What you need to do. Copy out all of the entries below, word for word and line for line.

Data for review.
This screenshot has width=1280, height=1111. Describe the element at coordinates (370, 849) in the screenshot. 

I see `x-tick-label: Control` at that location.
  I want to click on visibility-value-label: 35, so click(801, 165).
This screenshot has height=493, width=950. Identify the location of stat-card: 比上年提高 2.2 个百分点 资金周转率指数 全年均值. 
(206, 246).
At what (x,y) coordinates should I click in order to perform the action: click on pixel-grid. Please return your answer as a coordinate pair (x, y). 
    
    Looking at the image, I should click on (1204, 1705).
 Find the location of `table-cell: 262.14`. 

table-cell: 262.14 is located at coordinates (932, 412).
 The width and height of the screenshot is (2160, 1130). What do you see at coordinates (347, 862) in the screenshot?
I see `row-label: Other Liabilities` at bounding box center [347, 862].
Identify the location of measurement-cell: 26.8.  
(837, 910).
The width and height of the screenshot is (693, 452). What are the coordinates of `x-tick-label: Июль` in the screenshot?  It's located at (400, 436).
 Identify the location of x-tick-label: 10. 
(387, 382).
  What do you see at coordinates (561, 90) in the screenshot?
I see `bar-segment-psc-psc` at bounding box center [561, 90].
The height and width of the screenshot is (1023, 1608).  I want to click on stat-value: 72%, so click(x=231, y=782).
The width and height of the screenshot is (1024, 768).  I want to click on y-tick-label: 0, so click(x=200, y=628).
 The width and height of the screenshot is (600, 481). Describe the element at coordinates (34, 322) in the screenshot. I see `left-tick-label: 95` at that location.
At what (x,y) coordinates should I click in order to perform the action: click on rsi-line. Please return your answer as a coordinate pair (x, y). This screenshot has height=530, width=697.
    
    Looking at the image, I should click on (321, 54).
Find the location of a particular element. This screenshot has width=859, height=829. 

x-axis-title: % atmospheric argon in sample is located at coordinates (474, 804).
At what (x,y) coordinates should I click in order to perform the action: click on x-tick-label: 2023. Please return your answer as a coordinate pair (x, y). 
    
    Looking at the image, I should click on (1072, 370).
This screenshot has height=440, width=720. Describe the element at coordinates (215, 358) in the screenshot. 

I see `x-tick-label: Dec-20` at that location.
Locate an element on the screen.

Result.
This screenshot has width=1280, height=1111. Describe the element at coordinates (370, 849) in the screenshot. 

I see `x-tick-label: Control` at that location.
  I want to click on visibility-value-label: 35, so click(801, 165).
This screenshot has height=493, width=950. Identify the location of stat-card: 比上年提高 2.2 个百分点 资金周转率指数 全年均值. 
(206, 246).
At what (x,y) coordinates should I click in order to perform the action: click on pixel-grid. Please return your answer as a coordinate pair (x, y). 
    
    Looking at the image, I should click on (1204, 1705).
 Find the location of `table-cell: 262.14`. 

table-cell: 262.14 is located at coordinates (932, 412).
 The width and height of the screenshot is (2160, 1130). What do you see at coordinates (347, 862) in the screenshot?
I see `row-label: Other Liabilities` at bounding box center [347, 862].
Identify the location of measurement-cell: 26.8.  
(837, 910).
The width and height of the screenshot is (693, 452). What are the coordinates of `x-tick-label: Июль` in the screenshot?  It's located at (400, 436).
 Identify the location of x-tick-label: 10. 
(387, 382).
  What do you see at coordinates (561, 90) in the screenshot?
I see `bar-segment-psc-psc` at bounding box center [561, 90].
The height and width of the screenshot is (1023, 1608).  I want to click on stat-value: 72%, so click(x=231, y=782).
The width and height of the screenshot is (1024, 768).  I want to click on y-tick-label: 0, so click(x=200, y=628).
 The width and height of the screenshot is (600, 481). Describe the element at coordinates (34, 322) in the screenshot. I see `left-tick-label: 95` at that location.
At what (x,y) coordinates should I click in order to perform the action: click on rsi-line. Please return your answer as a coordinate pair (x, y). This screenshot has height=530, width=697.
    
    Looking at the image, I should click on (321, 54).
Find the location of a particular element. This screenshot has width=859, height=829. 

x-axis-title: % atmospheric argon in sample is located at coordinates (474, 804).
At what (x,y) coordinates should I click in order to perform the action: click on x-tick-label: 2023. Please return your answer as a coordinate pair (x, y). 
    
    Looking at the image, I should click on (1072, 370).
This screenshot has height=440, width=720. Describe the element at coordinates (215, 358) in the screenshot. 

I see `x-tick-label: Dec-20` at that location.
Locate an element on the screen.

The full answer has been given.